In den genannten Entscheidungen ist eindeutig zum Ausdruck gebracht, dass der Umstand, dass die nachträgliche Befristung offensichtlich rechtmäßig ist, als solcher noch kein besonderes Vollzugsinteresse im Sinne des § 80 Abs. 2 S. 1 Nr. 4 VwGO ergibt. Wie der Hess. VGH zu Recht ausführt, kann ein solches dem Verwaltungsakt immanentes Vollzugsinteresse im Falle der zeitlichen Beschränkung der Aufenthaltserlaubnis nicht daraus hergeleitet werden, dass mit dieser Entscheidung alsbald konkrete Gefahren für wichtige Gemeinschaftsgüter abgewehrt werden müssten. Die zeitliche Beschränkung der einem Ausländer erteilten Aufenthaltserlaubnis dient nicht dazu, Gefahren, die mit dem weiteren Aufenthalt des Ausländers im Bundesgebiet verbunden sein könnten, auszuräumen, sondern dazu, den durch die Erteilung einer Aufenthaltsgenehmigung legitimierten Aufenthalt des Ausländers vorzeitig beenden zu können. Ferner, so der Hess. VGH, ist die Vollziehung auch nicht deshalb notwendig eilbedürftig, weil grundsätzlich ein besonderes öffentliches Interesse daran bestünde, Ausländer, die offensichtlich die Voraussetzungen eines Aufenthaltstitels nicht mehr erfüllen, alsbald zur Ausreise zu verpflichten. Vor dem Hintergrund dieser Rechtsauffassung, die das erkennende Gericht teilt, kann ein besonderes Vollzugsinteresse auch nicht etwa auf generalpräventive Erwägungen gestützt werden. Solche Gesichtspunkte sind der zugrundezulegenden Ermächtigungsnorm nicht immanent und sind deshalb nicht geeignet die Anordnung der sofortigen Vollziehung generell zu legitimieren. Derartige Gesichtspunkte können allenfalls im Einzelfall existieren (etwa wegen Verübung von Straftaten oder des Vorliegens sonstiger Ausweisungsgründe, z.B. bei einer Scheinehe), wofür vorliegend aber weder etwas vorgetragen noch ersichtlich ist.
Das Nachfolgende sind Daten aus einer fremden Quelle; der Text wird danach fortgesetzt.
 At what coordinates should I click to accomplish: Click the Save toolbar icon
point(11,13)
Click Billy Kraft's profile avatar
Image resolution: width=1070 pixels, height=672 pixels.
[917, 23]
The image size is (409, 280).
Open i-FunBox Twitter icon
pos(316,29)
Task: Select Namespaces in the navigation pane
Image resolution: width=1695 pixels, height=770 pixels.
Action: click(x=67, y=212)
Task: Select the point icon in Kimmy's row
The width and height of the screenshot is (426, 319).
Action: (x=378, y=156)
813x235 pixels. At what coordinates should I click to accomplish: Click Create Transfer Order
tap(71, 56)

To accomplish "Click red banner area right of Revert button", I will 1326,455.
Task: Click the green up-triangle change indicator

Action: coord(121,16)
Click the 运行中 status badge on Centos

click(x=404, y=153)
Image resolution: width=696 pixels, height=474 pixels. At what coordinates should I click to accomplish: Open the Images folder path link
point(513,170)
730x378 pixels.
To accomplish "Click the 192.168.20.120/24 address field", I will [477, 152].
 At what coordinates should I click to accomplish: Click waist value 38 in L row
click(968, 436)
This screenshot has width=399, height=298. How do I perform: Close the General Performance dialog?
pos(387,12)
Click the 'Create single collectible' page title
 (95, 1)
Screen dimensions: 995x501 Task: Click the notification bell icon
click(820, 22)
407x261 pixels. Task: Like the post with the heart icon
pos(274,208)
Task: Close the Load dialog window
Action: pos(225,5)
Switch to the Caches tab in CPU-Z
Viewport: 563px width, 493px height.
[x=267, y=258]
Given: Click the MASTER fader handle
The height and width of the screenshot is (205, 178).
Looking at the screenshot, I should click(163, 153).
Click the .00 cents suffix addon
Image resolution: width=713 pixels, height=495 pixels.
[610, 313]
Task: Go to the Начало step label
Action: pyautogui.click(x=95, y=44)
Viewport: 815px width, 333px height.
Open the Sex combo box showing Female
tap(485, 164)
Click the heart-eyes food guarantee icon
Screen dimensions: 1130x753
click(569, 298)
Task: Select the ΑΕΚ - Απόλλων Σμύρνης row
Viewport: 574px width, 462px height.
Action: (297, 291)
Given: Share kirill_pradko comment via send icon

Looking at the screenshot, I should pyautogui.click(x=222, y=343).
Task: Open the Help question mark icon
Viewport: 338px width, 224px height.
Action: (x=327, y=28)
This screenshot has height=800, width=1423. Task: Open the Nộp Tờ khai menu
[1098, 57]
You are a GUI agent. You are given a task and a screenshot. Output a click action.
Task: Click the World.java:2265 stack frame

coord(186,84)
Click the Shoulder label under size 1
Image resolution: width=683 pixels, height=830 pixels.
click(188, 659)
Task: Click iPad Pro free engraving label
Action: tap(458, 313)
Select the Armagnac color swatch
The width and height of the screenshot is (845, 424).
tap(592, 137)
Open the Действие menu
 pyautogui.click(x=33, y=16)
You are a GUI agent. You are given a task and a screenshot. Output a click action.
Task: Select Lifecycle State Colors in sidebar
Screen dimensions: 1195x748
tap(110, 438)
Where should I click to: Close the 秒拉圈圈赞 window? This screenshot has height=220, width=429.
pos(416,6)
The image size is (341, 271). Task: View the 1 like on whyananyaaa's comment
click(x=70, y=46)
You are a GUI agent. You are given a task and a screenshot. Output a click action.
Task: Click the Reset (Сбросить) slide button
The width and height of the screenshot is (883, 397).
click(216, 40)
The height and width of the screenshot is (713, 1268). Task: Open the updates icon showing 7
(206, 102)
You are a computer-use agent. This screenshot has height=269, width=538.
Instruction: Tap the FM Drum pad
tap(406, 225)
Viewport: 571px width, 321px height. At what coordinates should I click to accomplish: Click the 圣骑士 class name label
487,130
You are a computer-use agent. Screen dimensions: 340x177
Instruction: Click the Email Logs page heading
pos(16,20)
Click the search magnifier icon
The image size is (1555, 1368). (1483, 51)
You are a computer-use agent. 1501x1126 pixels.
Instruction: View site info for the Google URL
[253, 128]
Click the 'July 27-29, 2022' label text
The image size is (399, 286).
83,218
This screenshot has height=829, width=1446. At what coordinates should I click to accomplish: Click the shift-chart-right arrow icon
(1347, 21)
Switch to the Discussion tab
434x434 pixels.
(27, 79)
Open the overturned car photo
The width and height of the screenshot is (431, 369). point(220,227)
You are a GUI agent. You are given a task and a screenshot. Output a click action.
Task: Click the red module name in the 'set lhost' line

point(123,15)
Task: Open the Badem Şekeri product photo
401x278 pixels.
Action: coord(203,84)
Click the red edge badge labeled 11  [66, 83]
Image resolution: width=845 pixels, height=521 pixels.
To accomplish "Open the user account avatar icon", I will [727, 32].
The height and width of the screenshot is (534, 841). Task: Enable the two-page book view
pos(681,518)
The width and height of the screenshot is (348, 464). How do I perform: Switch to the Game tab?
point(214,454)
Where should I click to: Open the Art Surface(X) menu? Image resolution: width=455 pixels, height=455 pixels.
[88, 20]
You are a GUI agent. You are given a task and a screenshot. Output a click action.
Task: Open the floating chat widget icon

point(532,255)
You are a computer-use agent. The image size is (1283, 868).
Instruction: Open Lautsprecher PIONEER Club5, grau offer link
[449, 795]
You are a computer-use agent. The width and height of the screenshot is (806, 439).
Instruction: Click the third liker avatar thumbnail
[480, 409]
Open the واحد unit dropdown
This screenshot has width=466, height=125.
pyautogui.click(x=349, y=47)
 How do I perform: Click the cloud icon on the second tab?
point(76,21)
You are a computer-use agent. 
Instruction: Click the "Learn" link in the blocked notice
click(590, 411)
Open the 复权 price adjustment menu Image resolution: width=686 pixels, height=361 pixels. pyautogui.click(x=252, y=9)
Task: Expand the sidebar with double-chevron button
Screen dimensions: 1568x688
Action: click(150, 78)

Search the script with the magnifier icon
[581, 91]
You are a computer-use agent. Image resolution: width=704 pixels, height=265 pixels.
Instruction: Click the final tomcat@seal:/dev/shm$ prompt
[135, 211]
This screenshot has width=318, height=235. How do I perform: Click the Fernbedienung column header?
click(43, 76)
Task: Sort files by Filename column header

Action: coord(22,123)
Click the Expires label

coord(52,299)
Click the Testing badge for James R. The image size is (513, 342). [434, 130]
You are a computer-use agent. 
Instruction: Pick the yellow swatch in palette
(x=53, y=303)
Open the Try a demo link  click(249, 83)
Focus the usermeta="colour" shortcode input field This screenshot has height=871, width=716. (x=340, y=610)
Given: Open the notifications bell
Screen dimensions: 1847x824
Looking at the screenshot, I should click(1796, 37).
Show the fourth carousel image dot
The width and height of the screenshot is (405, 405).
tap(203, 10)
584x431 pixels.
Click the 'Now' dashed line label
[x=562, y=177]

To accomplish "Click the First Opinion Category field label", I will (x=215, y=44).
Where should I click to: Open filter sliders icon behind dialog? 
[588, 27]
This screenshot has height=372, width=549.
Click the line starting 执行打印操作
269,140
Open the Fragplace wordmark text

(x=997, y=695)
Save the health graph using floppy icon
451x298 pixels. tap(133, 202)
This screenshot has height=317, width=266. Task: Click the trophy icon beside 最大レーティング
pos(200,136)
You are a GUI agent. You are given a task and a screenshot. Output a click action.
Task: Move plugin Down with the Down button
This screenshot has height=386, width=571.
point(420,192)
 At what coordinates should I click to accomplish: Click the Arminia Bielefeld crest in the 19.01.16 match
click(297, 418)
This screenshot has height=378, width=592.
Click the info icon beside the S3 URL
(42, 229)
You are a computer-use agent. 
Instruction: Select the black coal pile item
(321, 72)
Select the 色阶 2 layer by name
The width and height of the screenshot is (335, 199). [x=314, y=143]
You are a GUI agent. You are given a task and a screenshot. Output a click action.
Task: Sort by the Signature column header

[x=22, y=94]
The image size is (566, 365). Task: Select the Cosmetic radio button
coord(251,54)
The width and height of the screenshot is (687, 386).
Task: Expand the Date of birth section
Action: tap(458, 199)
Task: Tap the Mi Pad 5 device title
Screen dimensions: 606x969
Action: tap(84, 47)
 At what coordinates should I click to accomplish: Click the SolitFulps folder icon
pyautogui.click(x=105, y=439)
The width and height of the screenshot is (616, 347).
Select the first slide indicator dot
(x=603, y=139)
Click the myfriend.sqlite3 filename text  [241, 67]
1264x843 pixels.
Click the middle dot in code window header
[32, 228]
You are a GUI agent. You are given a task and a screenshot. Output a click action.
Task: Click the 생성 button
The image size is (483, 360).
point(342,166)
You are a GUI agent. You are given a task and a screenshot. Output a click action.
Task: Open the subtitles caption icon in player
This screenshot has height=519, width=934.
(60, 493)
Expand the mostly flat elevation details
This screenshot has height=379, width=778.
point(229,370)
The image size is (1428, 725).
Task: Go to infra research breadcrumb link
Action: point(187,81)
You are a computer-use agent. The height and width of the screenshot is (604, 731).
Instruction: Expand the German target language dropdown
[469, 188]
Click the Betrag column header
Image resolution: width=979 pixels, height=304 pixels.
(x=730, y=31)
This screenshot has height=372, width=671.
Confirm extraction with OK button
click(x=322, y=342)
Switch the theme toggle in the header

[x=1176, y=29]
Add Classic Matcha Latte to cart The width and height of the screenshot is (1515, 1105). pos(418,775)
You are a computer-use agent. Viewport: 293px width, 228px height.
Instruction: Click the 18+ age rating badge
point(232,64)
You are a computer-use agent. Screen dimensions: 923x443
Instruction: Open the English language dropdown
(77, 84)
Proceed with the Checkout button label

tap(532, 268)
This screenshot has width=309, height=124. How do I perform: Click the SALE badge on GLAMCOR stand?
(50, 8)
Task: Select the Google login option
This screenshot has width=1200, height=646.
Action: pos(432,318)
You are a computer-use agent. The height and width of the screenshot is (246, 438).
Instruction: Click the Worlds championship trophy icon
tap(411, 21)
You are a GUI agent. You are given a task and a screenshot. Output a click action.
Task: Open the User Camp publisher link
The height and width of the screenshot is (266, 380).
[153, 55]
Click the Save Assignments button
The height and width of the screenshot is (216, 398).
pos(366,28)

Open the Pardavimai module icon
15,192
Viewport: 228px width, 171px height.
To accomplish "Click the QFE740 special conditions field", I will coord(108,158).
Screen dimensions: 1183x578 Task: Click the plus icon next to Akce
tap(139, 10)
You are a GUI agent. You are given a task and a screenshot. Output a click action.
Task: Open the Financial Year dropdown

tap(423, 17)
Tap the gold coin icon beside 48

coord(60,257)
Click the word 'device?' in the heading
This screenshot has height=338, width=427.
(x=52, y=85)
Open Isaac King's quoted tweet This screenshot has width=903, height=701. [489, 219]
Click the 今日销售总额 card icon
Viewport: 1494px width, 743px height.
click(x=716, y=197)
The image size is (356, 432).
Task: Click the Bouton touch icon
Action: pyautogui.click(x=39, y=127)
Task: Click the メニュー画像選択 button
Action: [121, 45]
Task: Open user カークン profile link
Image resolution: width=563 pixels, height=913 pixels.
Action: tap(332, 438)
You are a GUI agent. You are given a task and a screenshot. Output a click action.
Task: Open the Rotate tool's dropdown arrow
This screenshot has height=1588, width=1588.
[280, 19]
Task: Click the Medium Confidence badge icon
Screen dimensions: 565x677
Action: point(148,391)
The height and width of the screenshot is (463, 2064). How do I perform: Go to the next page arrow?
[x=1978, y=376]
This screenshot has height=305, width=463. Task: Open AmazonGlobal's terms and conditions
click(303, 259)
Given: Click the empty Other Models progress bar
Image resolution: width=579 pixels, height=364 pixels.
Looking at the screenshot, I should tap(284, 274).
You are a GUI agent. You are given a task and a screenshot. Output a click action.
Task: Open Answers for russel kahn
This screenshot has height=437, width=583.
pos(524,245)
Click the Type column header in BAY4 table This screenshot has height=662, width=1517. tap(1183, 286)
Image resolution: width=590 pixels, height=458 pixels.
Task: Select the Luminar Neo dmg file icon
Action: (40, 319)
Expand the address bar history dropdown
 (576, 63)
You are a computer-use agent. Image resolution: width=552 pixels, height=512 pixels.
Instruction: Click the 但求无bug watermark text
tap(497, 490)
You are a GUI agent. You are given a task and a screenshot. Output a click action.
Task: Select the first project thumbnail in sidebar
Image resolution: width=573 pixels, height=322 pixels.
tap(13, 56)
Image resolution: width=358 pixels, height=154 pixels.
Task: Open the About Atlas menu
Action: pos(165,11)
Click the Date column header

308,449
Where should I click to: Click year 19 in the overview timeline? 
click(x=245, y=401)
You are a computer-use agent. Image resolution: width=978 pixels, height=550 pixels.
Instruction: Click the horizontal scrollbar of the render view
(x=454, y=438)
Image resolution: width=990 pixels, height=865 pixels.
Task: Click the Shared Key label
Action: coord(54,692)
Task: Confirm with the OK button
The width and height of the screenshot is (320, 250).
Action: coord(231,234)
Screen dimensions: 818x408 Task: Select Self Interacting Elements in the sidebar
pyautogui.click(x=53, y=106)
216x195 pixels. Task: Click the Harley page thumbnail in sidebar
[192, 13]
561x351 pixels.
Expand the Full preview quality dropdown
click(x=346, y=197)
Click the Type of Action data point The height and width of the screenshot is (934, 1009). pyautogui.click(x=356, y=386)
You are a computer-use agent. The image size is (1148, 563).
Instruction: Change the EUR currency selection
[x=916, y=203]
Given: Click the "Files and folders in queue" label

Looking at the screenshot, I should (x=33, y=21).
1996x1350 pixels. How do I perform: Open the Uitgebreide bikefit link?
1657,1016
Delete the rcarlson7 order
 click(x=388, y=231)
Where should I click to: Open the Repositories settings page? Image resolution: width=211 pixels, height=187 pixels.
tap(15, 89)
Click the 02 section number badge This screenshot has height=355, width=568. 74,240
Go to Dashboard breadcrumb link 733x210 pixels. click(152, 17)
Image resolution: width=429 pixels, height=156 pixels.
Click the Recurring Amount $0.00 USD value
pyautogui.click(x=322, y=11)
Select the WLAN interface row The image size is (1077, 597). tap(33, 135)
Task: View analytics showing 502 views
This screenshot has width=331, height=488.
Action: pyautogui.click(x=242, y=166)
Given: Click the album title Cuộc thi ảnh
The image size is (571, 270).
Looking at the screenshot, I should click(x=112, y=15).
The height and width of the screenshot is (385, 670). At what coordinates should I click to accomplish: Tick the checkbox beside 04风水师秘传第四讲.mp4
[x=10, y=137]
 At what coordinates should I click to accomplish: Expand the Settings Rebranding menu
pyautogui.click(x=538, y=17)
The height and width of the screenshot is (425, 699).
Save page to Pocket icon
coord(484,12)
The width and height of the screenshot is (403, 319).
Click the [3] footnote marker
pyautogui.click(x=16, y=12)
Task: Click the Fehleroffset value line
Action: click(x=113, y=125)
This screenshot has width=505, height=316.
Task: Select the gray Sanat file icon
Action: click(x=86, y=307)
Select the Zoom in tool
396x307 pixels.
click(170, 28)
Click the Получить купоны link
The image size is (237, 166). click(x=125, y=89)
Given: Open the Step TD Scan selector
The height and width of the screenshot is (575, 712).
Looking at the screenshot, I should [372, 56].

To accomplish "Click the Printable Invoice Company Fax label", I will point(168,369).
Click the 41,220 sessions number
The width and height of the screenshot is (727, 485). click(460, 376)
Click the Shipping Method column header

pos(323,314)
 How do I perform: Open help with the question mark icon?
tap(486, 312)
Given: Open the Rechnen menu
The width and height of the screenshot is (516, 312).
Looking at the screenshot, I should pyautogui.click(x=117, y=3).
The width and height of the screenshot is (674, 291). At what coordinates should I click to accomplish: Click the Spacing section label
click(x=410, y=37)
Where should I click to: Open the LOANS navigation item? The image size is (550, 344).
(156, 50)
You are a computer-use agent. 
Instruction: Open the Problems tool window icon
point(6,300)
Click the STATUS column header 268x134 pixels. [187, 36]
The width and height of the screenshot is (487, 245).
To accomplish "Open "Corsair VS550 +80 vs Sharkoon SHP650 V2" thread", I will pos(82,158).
Ferner ergibt sich nach der Entscheidung des Hess. VGH, dass die Befürchtung der Antragsgegnerin, die nachträgliche Befristung könne sich vor dem Hintergrund des Widerspruchs- und eines sich anschließenden Klageverfahrens aufgrund der zu erwartenden Verfahrensdauer erledigen und die Maßnahme deshalb leer laufen, ein besonderes öffentliches Interesse nicht zu begründen vermag. Diese Bewertung gilt um so mehr als zwischenzeitlich die Hauptsacheverfahren einen deutlich kürzeren Zeitraum in Anspruch nehmen als noch vor wenigen Jahren.

Aus der Entscheidung des VGH Baden-Württemberg ergibt sich ferner, dass sich ein besonderes Interesse an der sofortigen Vollziehung nicht daraus ergibt, dass der Aufenthalt des Ausländers nach Ablauf der zeitlich beschränkten Aufenthaltserlaubnis unrechtmäßig ist. Zwar beeinträchtigt die Unrechtmäßigkeit des Aufenthalts nach Ablauf der verkürzten Aufenthaltserlaubnis das öffentliche Interesse an der Einhaltung aufenthaltsrechtlicher Vorschriften, diese Beeinträchtigung ist jedoch nicht von solchem Gewicht, dass sie für sich genommen die unverzügliche Entfernung der Antragstellerin aus dem Bundesgebiet rechtfertigt. Das ergibt sich aus der in § 58 Abs. 2, § 84 Abs. 1 AufenthG zum Ausdruck kommenden Entscheidung des Gesetzgebers, die sofortige Beendigung eines unrechtmäßigen Aufenthalts im Bundesgebiet generell nur in den in diesen Vorschriften bezeichneten Fallgestaltungen zu verlangen. Daraus ergibt sich im Umkehrschluss, dass in allen anderen Fällen die bloße Unrechtmäßigkeit des Aufenthalts ohne Hinzutreten weiterer Umstände ein besonderes Interesse an der sofortigen Vollziehung des die Unrechtmäßigkeit des Aufenthalts begründenden Verwaltungsaktes im Sinne von § 80 Abs. 2 S. 1 Nr. 4 VwGO regelmäßig nicht begründet.